- Opening Delimiter -
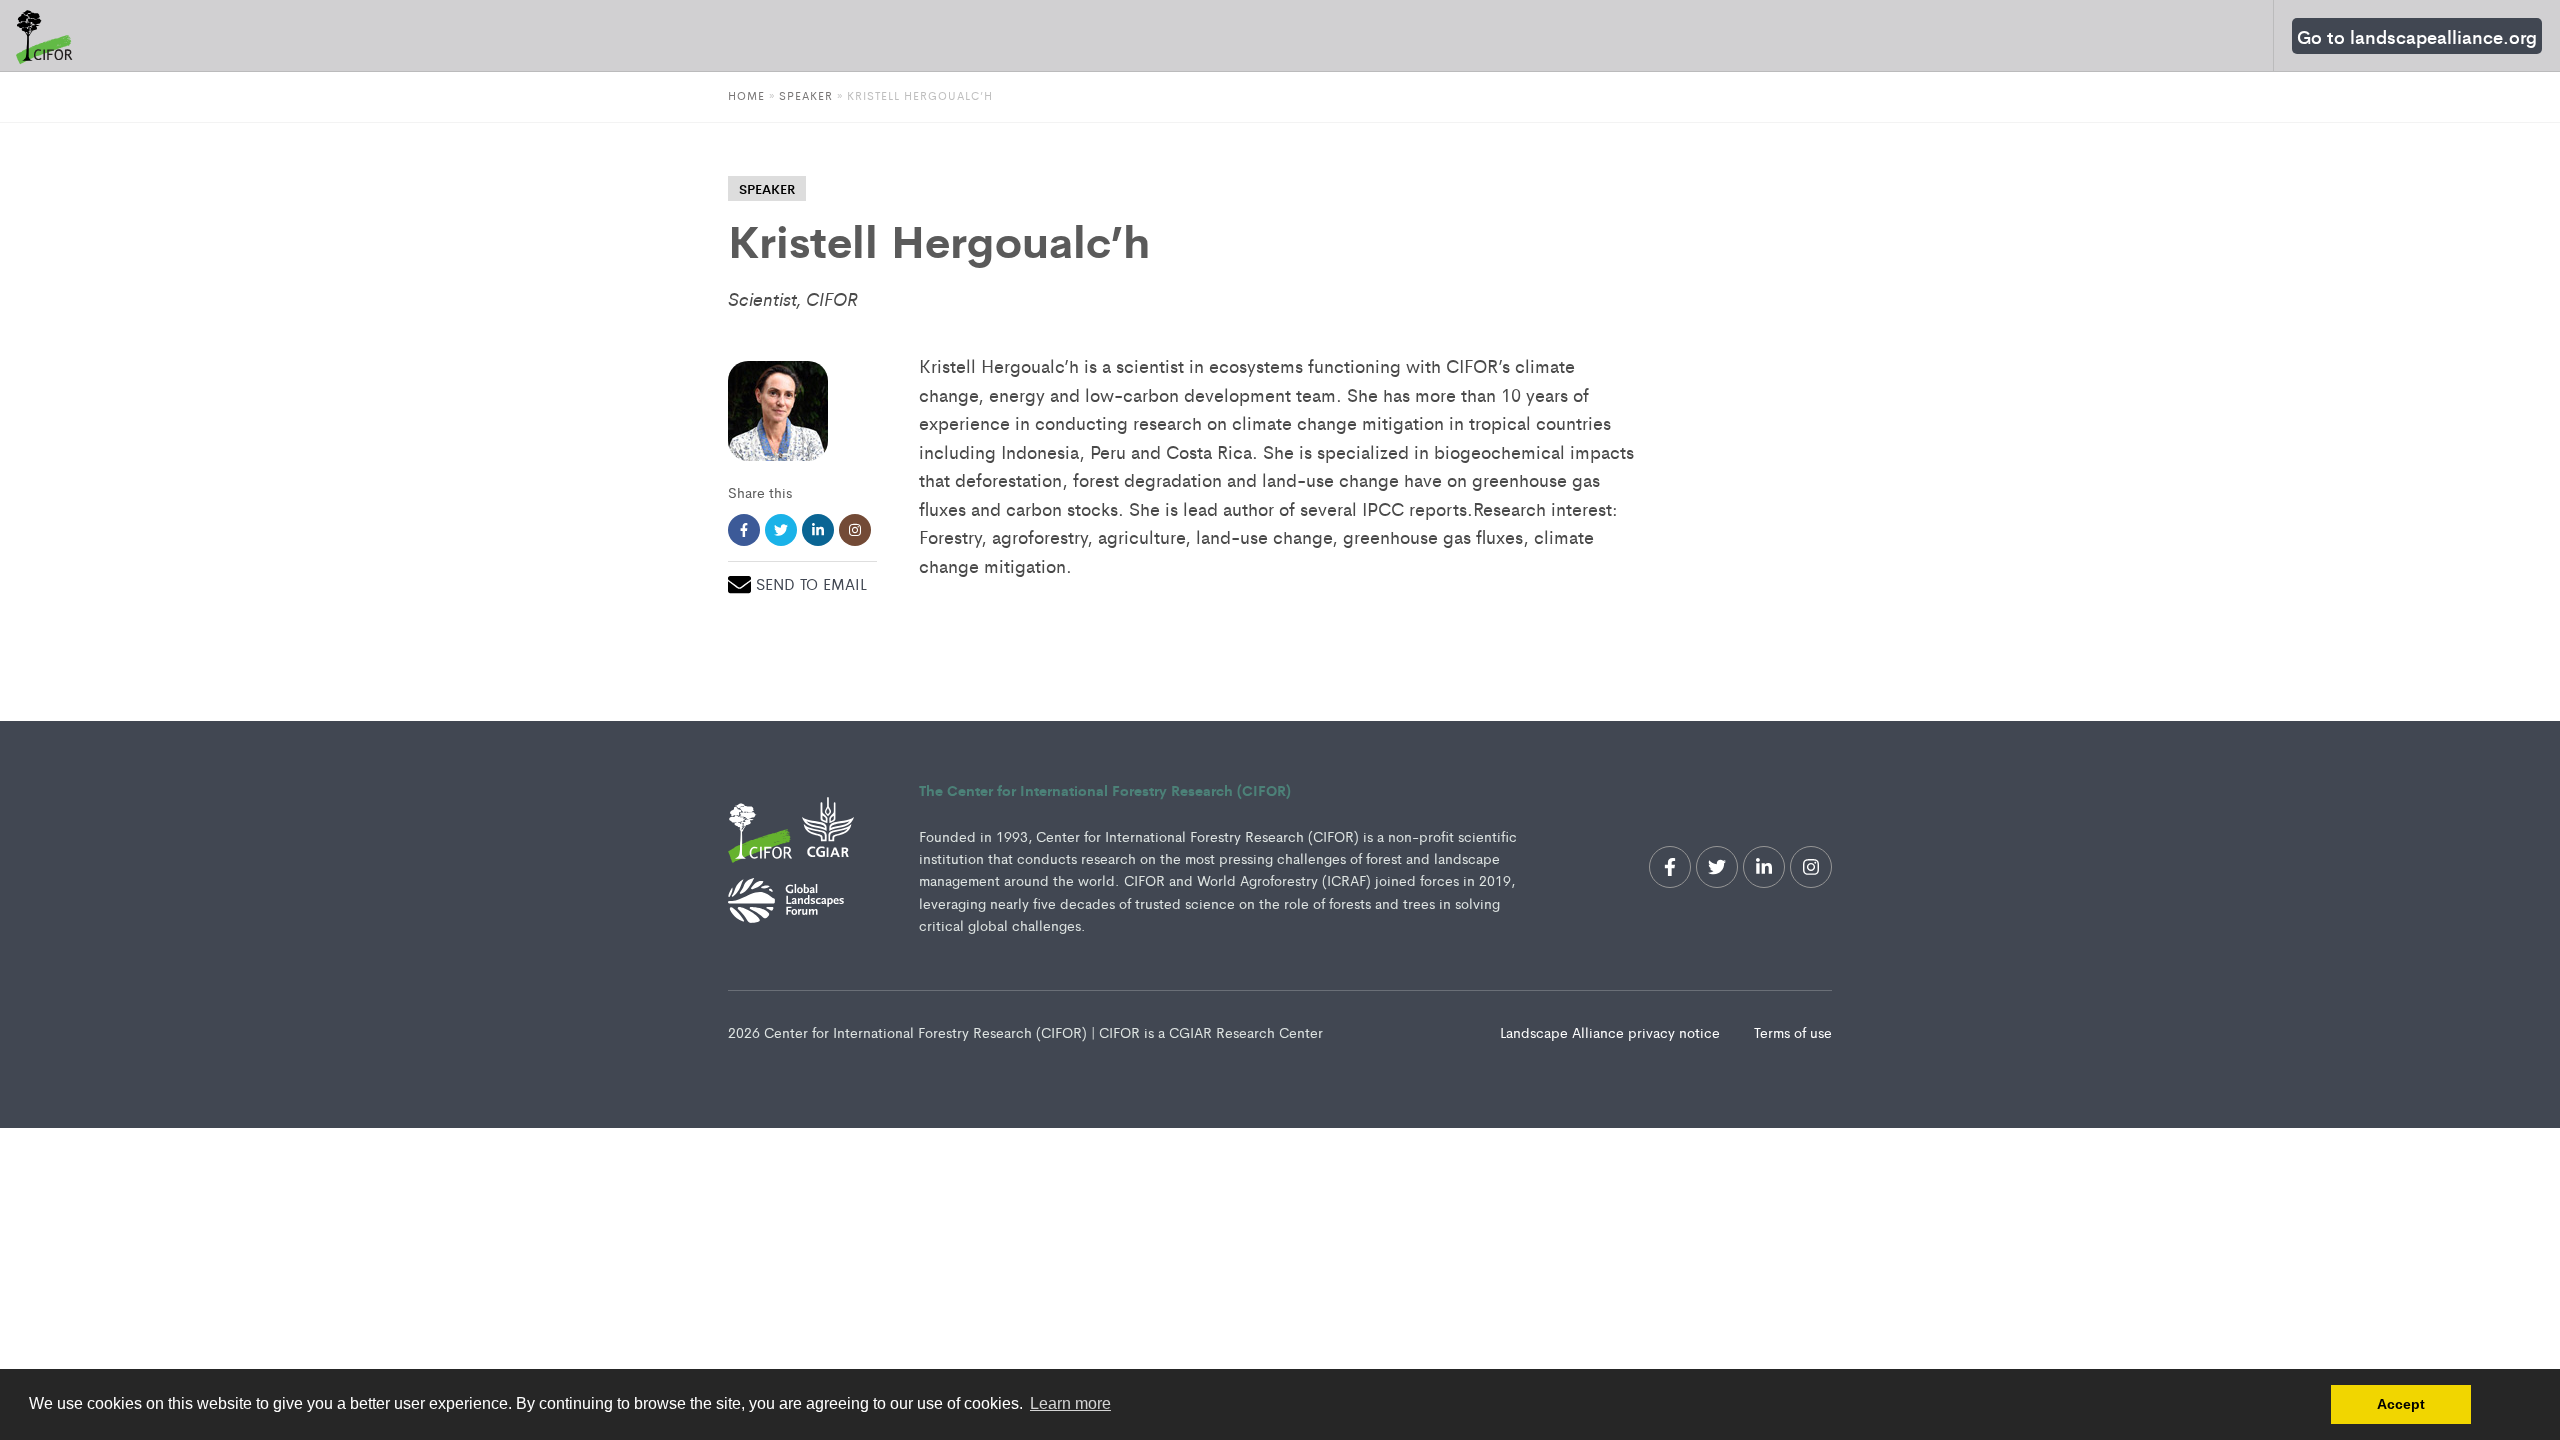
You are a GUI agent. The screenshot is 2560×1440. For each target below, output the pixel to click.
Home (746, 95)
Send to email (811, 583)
- Closing Delimiter -
- Opening Delimiter -
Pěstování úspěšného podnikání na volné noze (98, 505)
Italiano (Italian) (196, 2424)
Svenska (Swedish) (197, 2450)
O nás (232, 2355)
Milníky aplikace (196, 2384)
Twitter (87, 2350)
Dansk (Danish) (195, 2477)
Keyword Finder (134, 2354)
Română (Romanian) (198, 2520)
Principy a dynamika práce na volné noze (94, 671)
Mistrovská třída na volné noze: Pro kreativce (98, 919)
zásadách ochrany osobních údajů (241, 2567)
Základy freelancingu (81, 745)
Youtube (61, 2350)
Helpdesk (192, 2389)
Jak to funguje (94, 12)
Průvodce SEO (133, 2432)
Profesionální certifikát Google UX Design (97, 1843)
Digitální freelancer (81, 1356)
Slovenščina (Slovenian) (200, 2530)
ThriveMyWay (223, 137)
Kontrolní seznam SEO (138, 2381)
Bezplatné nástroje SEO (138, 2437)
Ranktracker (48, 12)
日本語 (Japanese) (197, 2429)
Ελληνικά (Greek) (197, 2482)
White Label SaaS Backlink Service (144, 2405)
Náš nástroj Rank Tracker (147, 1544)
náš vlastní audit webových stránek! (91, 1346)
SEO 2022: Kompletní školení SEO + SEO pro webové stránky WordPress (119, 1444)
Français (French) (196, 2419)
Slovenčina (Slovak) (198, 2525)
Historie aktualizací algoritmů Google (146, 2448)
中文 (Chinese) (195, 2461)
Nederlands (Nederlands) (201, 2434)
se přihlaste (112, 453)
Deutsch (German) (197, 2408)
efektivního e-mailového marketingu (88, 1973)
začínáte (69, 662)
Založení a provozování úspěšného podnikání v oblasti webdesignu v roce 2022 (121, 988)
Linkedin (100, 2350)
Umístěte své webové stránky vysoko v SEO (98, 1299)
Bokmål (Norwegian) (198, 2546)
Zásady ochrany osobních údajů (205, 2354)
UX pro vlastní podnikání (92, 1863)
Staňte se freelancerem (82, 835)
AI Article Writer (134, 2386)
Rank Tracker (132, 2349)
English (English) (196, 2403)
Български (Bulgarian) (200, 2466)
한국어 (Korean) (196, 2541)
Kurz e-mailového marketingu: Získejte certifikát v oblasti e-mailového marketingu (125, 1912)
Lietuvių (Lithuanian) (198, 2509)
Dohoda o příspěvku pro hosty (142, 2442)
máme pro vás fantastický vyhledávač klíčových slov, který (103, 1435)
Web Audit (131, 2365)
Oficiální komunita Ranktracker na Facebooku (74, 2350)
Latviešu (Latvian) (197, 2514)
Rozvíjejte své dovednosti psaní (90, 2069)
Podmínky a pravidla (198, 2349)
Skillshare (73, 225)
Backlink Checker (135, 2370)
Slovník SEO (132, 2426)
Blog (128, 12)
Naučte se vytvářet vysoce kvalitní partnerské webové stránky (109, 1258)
- Closing Delimiter -
• About this task
Across the entries above, find the lines with the string "noze" and copy them.

• Answer space
Pěstování úspěšného podnikání na volné noze (98, 505)
Principy a dynamika práce na volné noze (94, 671)
Mistrovská třída na volné noze: Pro kreativce (98, 919)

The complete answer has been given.